Recife - A indústria turística do Nordeste tem um novo concorrente no Brasil: o frio. O brasileiro, que antes aproveitava o sol da região o ano inteiro, começa a explorar destinos onde o grande atrativo é o frio e a gastronomia. ''Precisamos abandonar a dicotomia sol/mar como atração'', reconhece o presidente da Associação Brasileira da Indústria de Hotéis (ABIH) em Pernambuco, José Otávio Meira Lins.
Nos últimos cinco anos, apesar de novos empreendimentos, 17 hotéis fecharam no Recife. ''É preciso fazer a conversão para o turismo cultural e gastronômico''. Ele lembrou que, com a época de chuva no Nordeste, muita gente preferiu fazer turismo no frio e na neve.
Maior operadora do País, a CVC reforçou essa tendência, ao identificar que as promoções de mercado de montanha perto do Rio de Janeiro, São Paulo e Belo Horizonte (MG) mobilizaram muitos turistas do Sudeste. A explicação da operadora é a dos encantos naturais do turismo do frio e a proximidade desses locais, reduzindo custos que normalmente são altos nesta época, quando se viaja com a família.

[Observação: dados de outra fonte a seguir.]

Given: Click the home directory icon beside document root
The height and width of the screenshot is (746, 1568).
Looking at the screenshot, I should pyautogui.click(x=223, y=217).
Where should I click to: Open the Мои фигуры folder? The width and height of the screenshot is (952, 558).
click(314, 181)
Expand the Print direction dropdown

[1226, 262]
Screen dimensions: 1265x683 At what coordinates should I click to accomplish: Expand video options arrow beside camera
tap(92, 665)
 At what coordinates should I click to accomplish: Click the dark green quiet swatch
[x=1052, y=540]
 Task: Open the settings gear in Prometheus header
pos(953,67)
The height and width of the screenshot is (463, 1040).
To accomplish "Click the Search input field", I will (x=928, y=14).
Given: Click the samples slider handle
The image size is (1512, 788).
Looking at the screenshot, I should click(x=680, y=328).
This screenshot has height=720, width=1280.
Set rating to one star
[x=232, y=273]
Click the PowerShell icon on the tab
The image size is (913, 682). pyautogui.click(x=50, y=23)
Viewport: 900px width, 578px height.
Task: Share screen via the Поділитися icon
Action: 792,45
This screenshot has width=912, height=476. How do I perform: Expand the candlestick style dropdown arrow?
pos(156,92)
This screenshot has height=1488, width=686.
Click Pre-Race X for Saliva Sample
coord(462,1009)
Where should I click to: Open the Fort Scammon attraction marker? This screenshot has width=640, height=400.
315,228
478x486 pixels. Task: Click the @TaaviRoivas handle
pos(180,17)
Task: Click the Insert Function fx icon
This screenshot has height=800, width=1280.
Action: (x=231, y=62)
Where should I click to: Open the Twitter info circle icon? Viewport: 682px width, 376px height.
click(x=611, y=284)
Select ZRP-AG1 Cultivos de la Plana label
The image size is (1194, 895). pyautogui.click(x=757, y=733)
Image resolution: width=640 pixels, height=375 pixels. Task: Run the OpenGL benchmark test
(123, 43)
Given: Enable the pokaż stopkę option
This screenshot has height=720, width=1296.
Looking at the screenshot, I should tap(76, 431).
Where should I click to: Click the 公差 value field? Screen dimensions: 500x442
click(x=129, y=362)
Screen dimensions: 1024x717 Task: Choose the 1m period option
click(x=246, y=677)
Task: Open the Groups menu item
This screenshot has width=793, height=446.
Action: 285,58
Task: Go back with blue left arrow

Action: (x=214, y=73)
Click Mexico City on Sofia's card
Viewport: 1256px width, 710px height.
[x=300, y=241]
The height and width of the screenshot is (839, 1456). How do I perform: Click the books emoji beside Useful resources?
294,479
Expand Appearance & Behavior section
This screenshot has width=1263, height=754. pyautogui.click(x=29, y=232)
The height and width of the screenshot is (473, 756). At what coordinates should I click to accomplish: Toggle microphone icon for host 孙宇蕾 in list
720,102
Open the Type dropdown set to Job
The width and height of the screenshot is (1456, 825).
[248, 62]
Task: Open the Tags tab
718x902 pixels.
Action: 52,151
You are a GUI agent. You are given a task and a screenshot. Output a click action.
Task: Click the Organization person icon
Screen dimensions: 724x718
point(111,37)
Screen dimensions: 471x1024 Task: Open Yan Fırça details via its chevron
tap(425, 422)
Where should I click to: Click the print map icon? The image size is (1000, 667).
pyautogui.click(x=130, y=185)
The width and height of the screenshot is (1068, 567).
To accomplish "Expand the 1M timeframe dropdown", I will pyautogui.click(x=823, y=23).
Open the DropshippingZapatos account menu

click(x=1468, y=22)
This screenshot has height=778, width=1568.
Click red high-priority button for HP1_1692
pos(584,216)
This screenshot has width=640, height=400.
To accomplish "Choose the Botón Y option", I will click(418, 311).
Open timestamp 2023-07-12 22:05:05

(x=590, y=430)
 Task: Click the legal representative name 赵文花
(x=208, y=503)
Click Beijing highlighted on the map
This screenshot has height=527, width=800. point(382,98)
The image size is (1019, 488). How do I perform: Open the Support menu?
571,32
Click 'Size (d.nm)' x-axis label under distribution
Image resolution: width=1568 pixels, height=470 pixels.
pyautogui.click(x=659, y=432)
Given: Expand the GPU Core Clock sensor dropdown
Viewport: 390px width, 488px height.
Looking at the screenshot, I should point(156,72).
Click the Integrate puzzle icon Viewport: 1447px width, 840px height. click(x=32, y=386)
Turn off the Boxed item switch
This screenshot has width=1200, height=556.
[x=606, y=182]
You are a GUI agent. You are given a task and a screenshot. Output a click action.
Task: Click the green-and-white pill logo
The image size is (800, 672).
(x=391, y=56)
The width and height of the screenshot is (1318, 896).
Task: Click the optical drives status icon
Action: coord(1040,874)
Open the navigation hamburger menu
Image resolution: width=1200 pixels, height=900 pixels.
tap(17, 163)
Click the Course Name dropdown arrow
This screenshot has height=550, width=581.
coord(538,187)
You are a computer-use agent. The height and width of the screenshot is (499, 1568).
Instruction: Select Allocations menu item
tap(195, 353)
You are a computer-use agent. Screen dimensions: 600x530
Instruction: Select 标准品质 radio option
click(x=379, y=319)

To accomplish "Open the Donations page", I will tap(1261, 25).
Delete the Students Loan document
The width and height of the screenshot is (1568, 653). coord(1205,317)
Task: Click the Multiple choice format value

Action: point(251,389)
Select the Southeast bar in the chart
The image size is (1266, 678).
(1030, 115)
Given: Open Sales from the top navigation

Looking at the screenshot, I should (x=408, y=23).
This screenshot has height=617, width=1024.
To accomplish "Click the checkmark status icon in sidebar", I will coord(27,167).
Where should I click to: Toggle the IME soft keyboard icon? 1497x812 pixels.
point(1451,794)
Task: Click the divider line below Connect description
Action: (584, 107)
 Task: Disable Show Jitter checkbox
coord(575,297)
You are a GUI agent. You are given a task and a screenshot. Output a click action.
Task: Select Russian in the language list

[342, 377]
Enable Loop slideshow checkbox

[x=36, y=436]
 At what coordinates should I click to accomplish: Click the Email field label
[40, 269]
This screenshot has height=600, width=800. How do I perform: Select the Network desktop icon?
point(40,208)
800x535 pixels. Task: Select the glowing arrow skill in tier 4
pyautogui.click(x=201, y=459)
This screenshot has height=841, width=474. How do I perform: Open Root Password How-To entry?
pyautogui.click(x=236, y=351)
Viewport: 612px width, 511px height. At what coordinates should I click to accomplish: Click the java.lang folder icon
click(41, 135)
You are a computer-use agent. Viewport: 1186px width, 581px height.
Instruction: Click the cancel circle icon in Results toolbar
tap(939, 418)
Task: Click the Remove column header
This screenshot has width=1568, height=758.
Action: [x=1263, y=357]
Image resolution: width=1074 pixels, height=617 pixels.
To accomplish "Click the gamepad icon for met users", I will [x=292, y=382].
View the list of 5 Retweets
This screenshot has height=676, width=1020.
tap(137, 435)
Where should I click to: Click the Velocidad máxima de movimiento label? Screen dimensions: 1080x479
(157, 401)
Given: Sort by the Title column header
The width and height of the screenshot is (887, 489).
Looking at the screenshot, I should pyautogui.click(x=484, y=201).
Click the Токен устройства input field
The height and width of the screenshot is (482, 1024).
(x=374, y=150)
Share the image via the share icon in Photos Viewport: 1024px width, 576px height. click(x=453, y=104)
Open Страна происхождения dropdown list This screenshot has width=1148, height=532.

A baixa ocupação dos hotéis no Nordeste neste mês foi anunciada no mês passado pela própria CVC. A operadora enviou um comunicado aos parceiros alertando que julho seria um período de ''baixa boa'' e não de ''alta temporada''. Na carta, a CVC apontava a Copa do Mundo, por atrair as atenções e reduzir o tempo de venda, os roteiros internacionais e o clima chuvoso no Nordeste como ''pontos emblemáticos'' da baixa.